Thursday, August 16, 2012

Medicare, part 2

There is something about writing words down on a whiteboard that gives them the ring of truth and authority. That's what Mitt Romney must have thought when he made this presentation.

And here's the Obama campaign's response:

Who are people going to believe, and how are they going to figure this out? Both whiteboards cannot be true. As I said in my previous post, this stuff is really confusing and hard to explain even with a whiteboard presentation.

But wouldn't it be helpful if the Romney campaign would define some of its terms? For example, when they say Obama has cut $700 billion out of Medicare, shouldn't they explain that those cuts do not affect benefit levels, but instead come from changing reimbursement rates to hospitals, rooting out fraud, and similar measures? When Romney says 4 million seniors might lose Medicare Advantage, shouldn't he explain that that means taxpayers will no longer subsidize private insurance companies for charging a higher price for the same coverage than the public system? Shouldn't Romney explain that the Romney/Ryan plan is going to feature actual cuts to Medicare unlike the savings the president has implemented, and that they will be expecting the next generation of seniors to shoulder more of the costs of medical care?

I fear that all voters will take out of these presentations is that both candidates are saying the exact same thing: "My plan will protect Medicare and keep it solvent; the other guy's plan will send Medicare into bankruptcy." People tend to choose which side is telling the truth based on gut instinct.

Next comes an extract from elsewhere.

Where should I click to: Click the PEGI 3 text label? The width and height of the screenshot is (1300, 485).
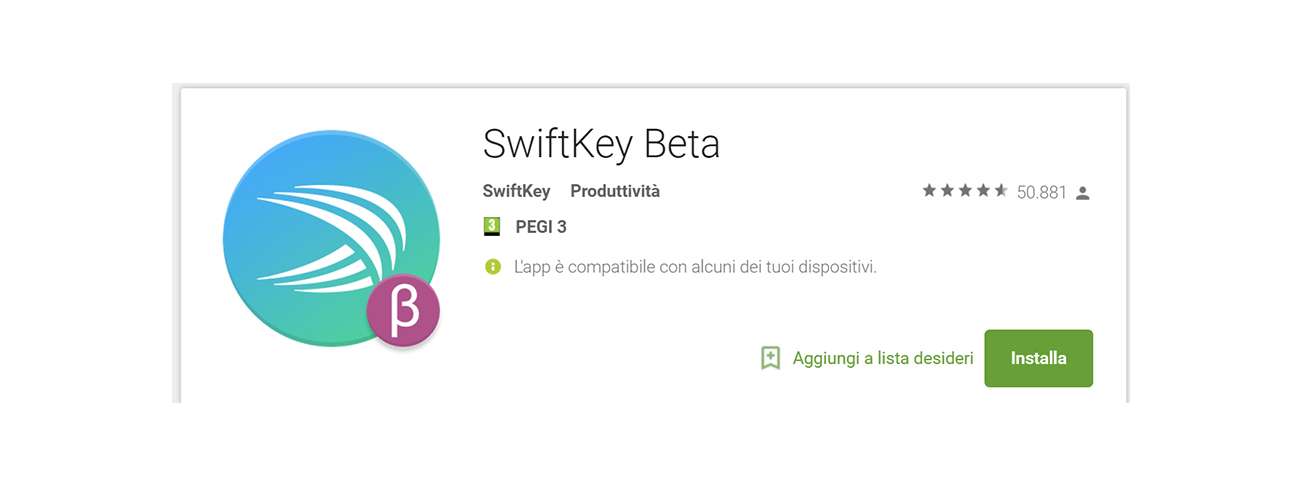click(541, 227)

The whiteboard just helps people rationalize the choices they have already made. So take your pick. I'm not being cynical here, just describing how the mind tends to work. If people really want to understand what each campaign is promising to do about Medicare, that is going to take a little more study.

UPDATE (8/17/12): People could start with this video from Stephanie Cutter, which takes apart Romney's claims one by one:


  1. Good post - this stuff is complicated.

    I was with you until you referred me to Cutter. She reminds me of the "The Boy Who Cried Wolf", one of Aesop's Fables.

    You'll remember the shepherd boy who repeatedly tricks nearby villagers into thinking a wolf is attacking his flock. When a wolf actually does appear, the villagers do not believe the boy's cries for help, and the flock is destroyed.

    When Cutter finally tells the truth no one will believe her.

    1. I think you just proved my point about how the mind works.

  2. I think I made my point about how politics works.